__SET TASK__
Copy the material from the line containing "How do I perform: Toggle" through the end, including both the first and last lines, and leave out the pictures.

__SUPPLIED INFORMATION__
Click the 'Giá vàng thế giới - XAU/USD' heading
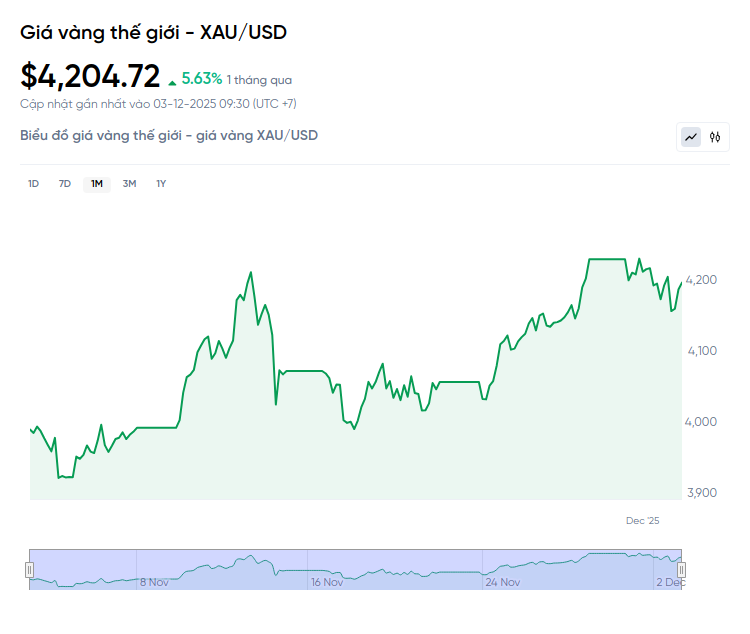The image size is (750, 634). click(x=153, y=33)
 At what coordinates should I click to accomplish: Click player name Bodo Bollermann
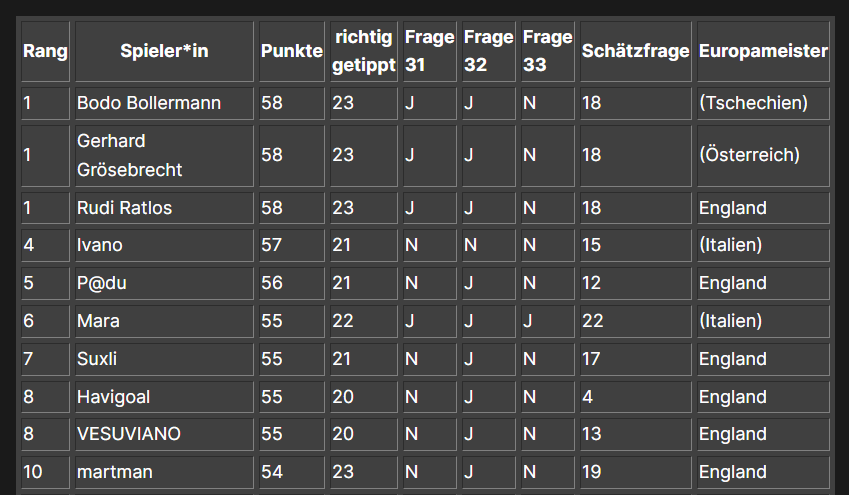click(x=149, y=103)
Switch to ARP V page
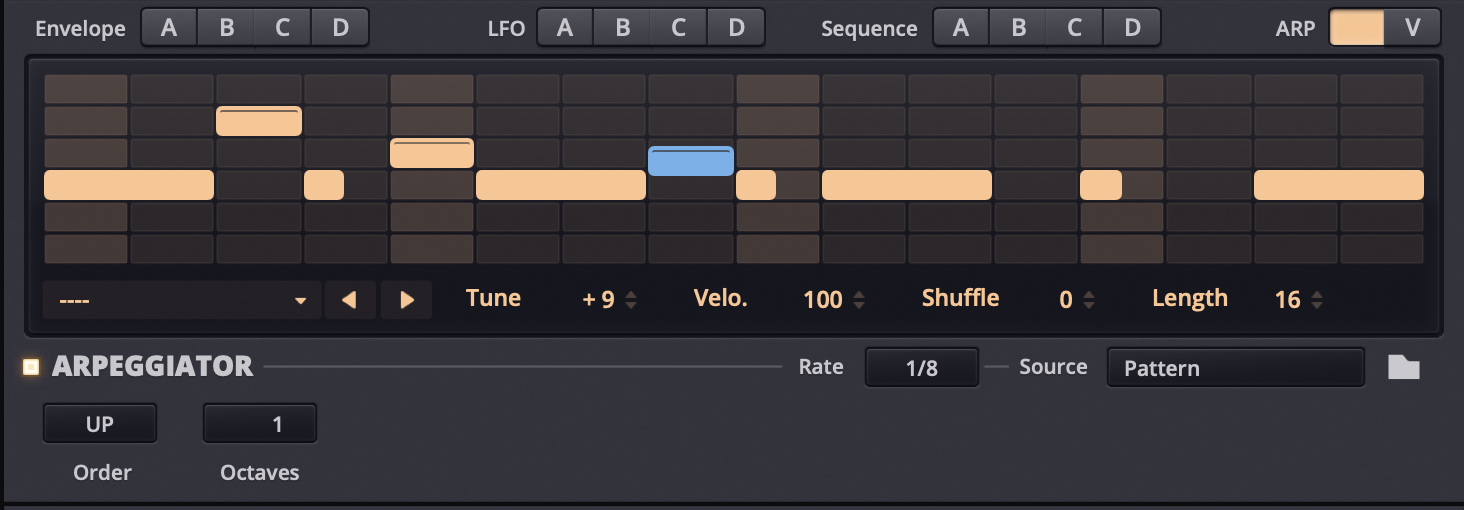1464x510 pixels. pos(1412,28)
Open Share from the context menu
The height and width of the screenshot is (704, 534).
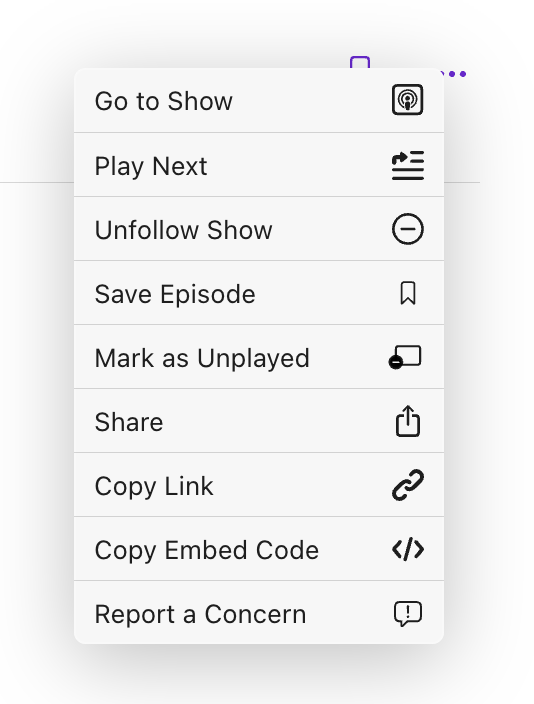pos(259,421)
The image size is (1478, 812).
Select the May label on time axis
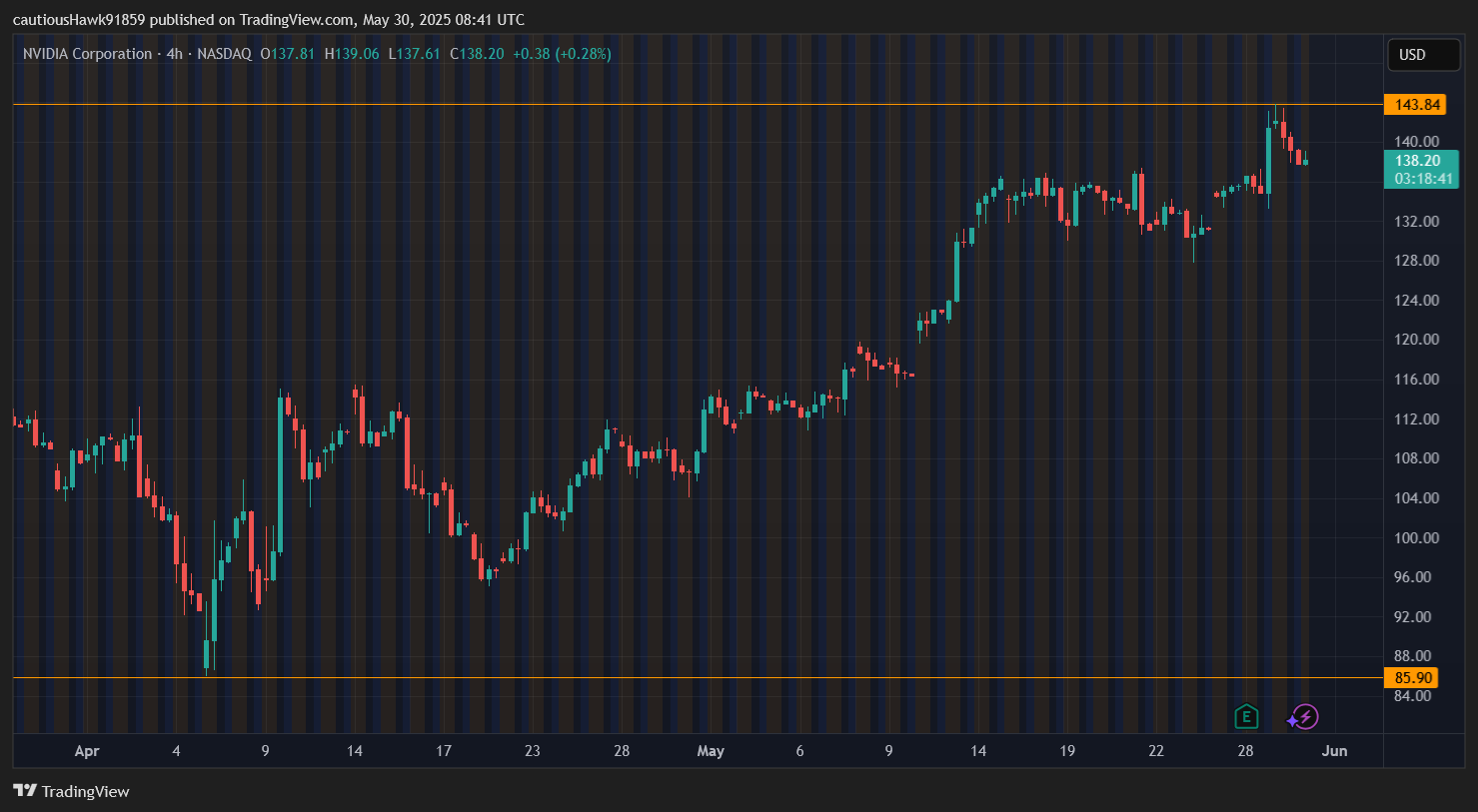pyautogui.click(x=711, y=751)
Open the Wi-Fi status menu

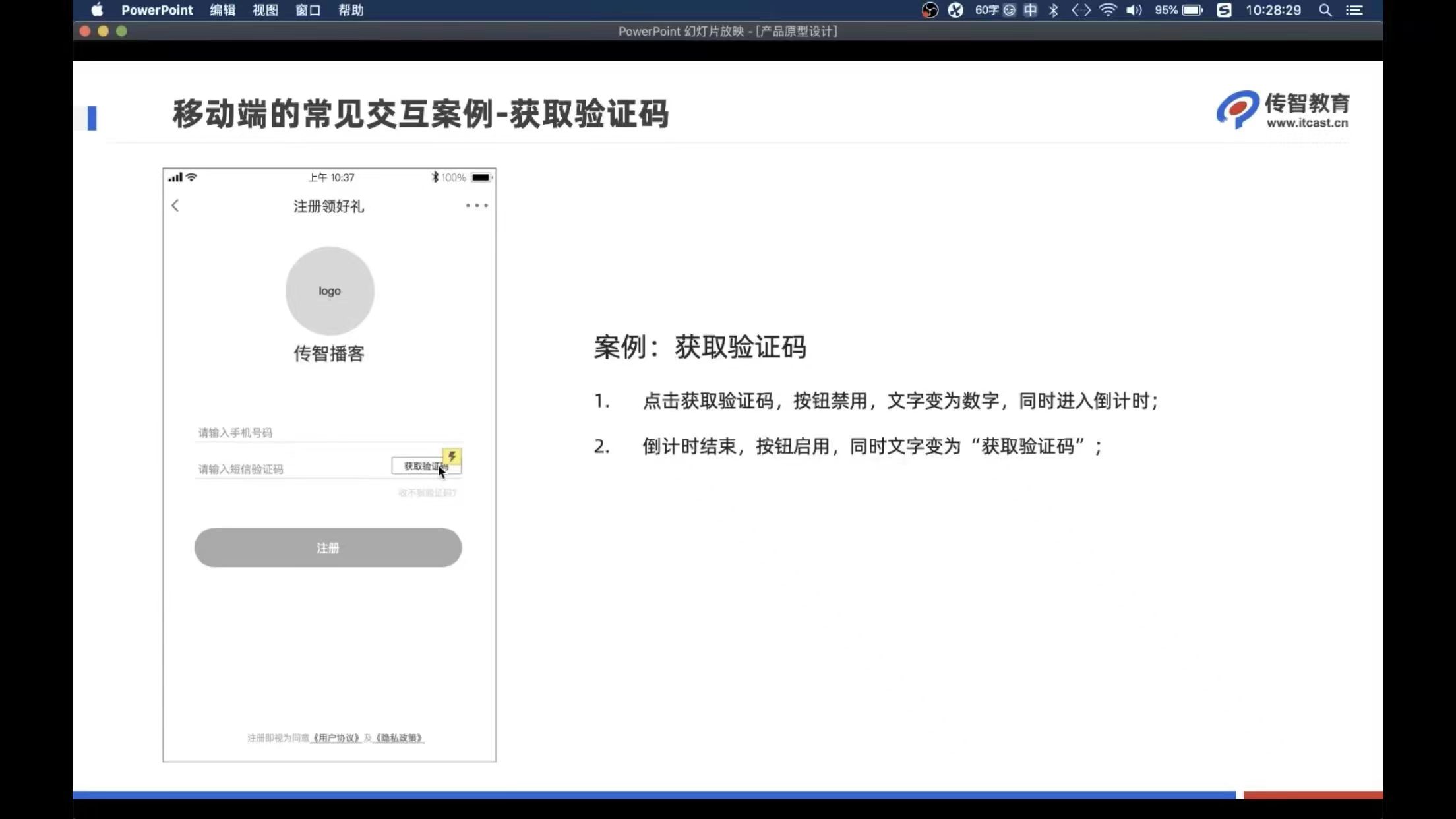[1108, 10]
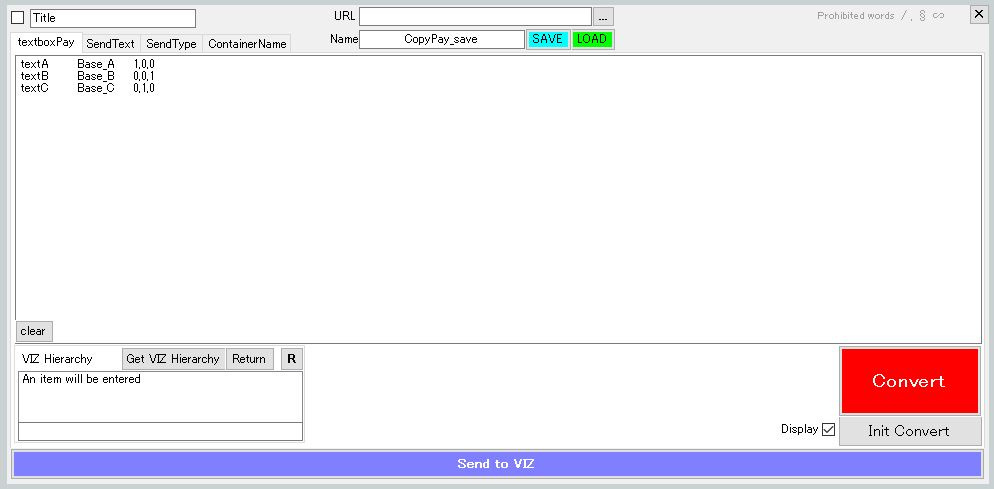
Task: Click the cyan SAVE button
Action: click(x=547, y=39)
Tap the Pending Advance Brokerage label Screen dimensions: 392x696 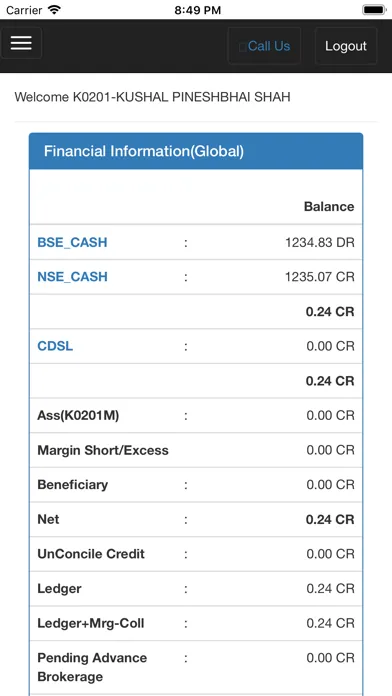92,667
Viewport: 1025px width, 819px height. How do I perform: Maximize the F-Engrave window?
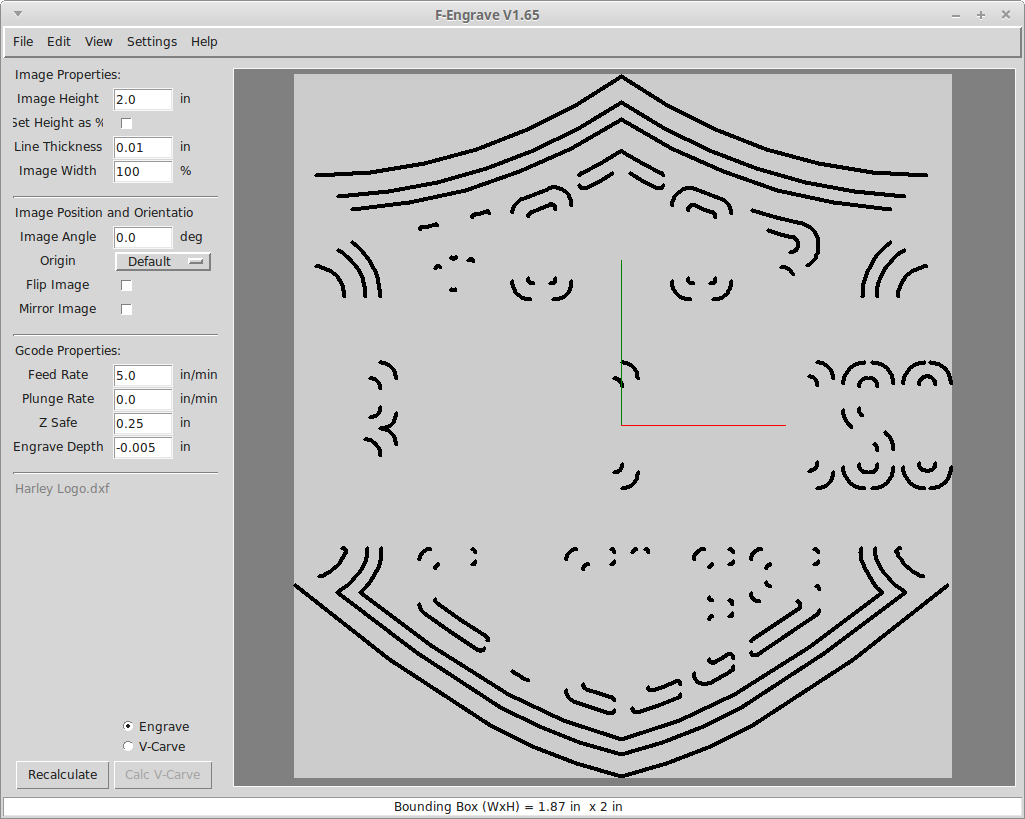(x=981, y=15)
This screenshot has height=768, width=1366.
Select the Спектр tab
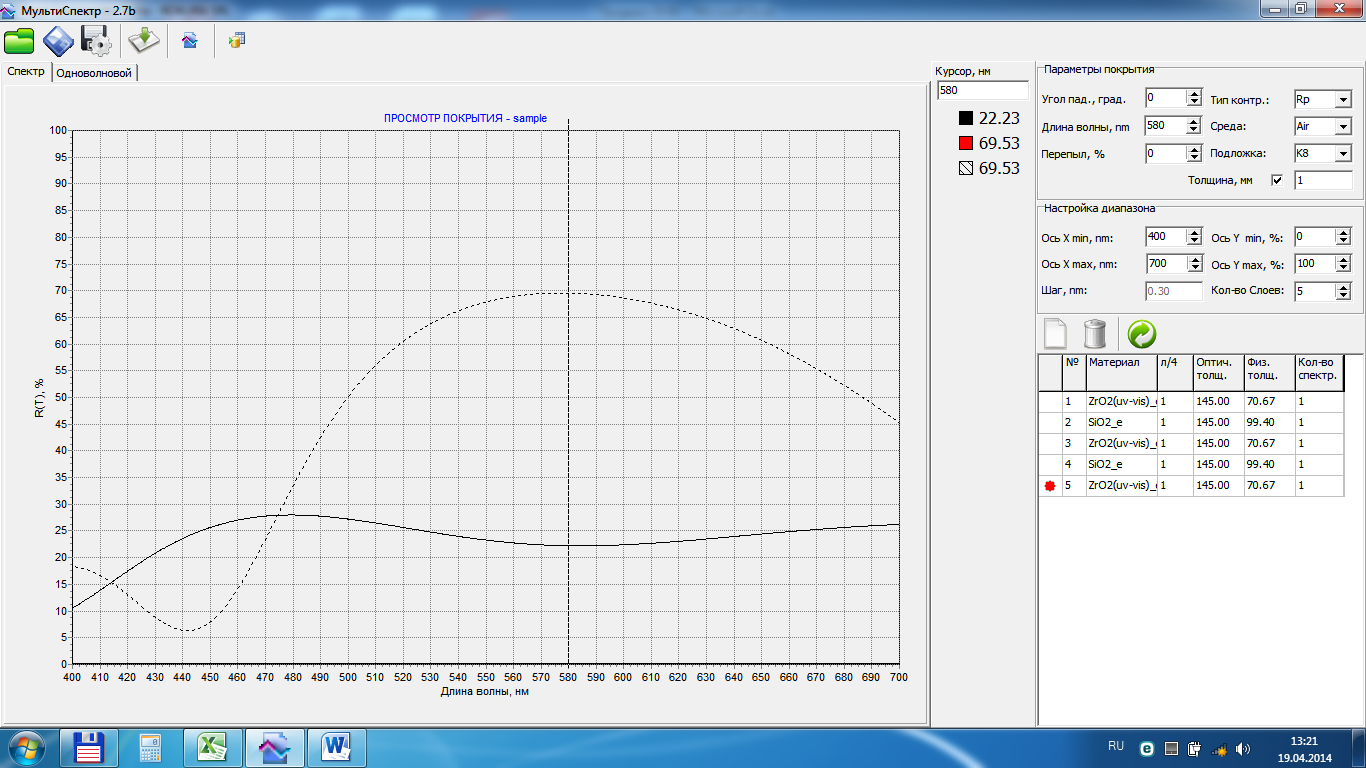click(26, 72)
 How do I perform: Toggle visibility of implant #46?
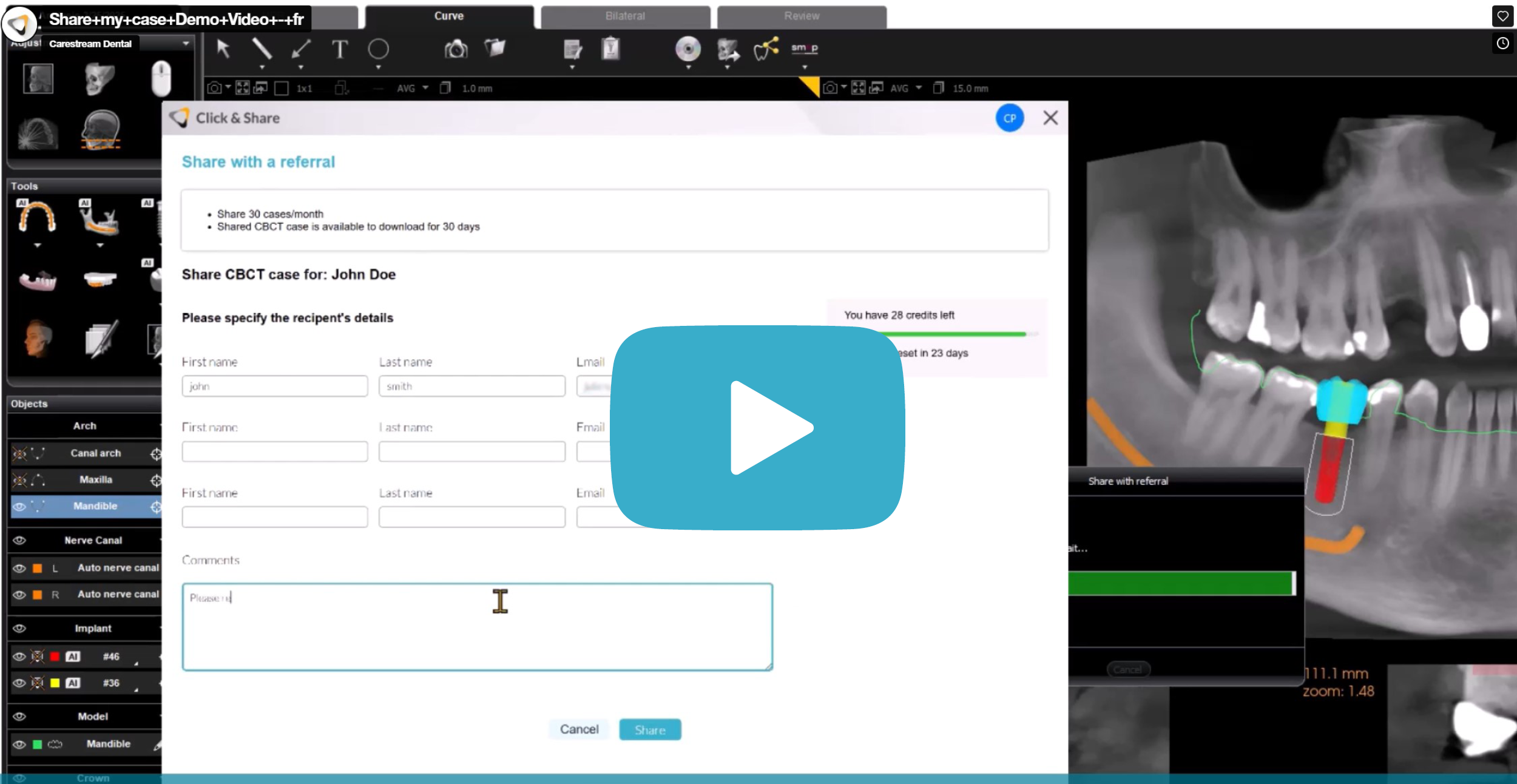point(19,657)
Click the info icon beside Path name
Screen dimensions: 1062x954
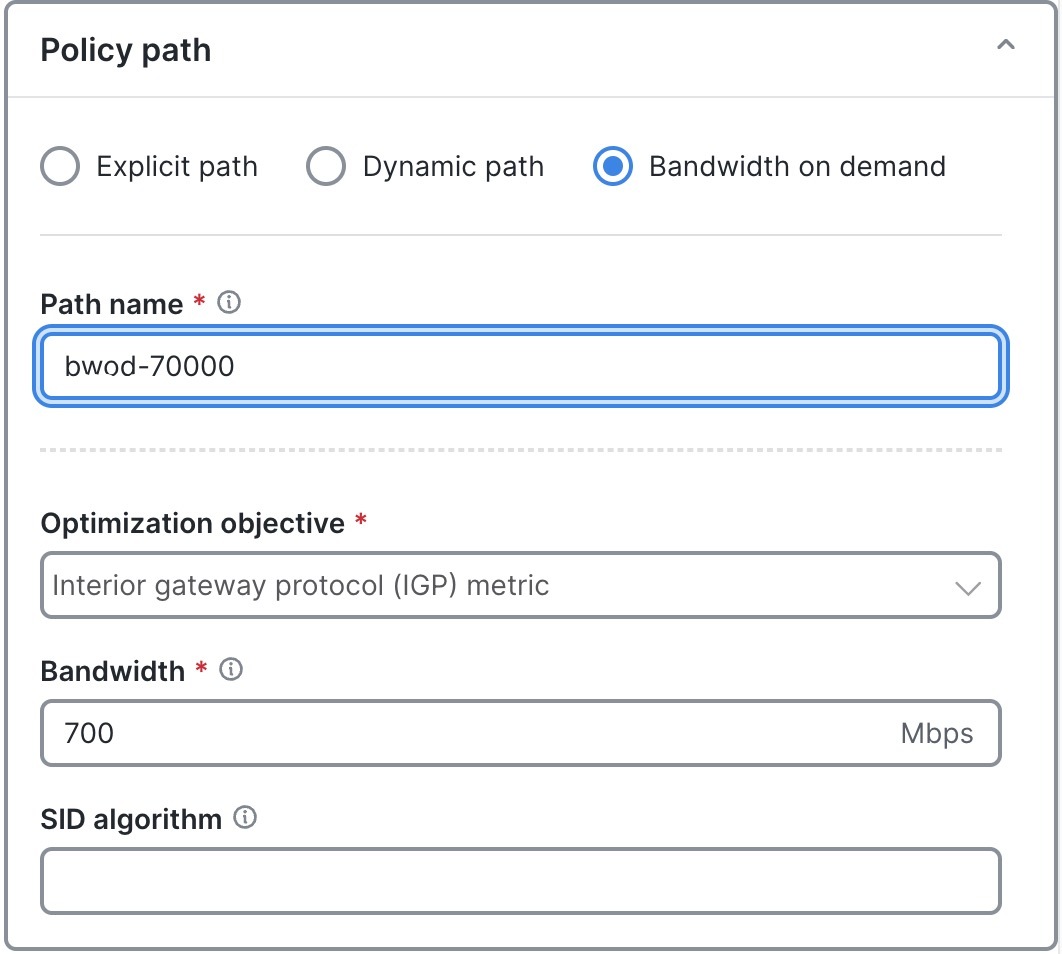228,302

__TASK OUTPUT__
 How do I perform: Toggle visibility of implant #46?
point(19,657)
Click the info icon beside Path name
Screen dimensions: 1062x954
228,302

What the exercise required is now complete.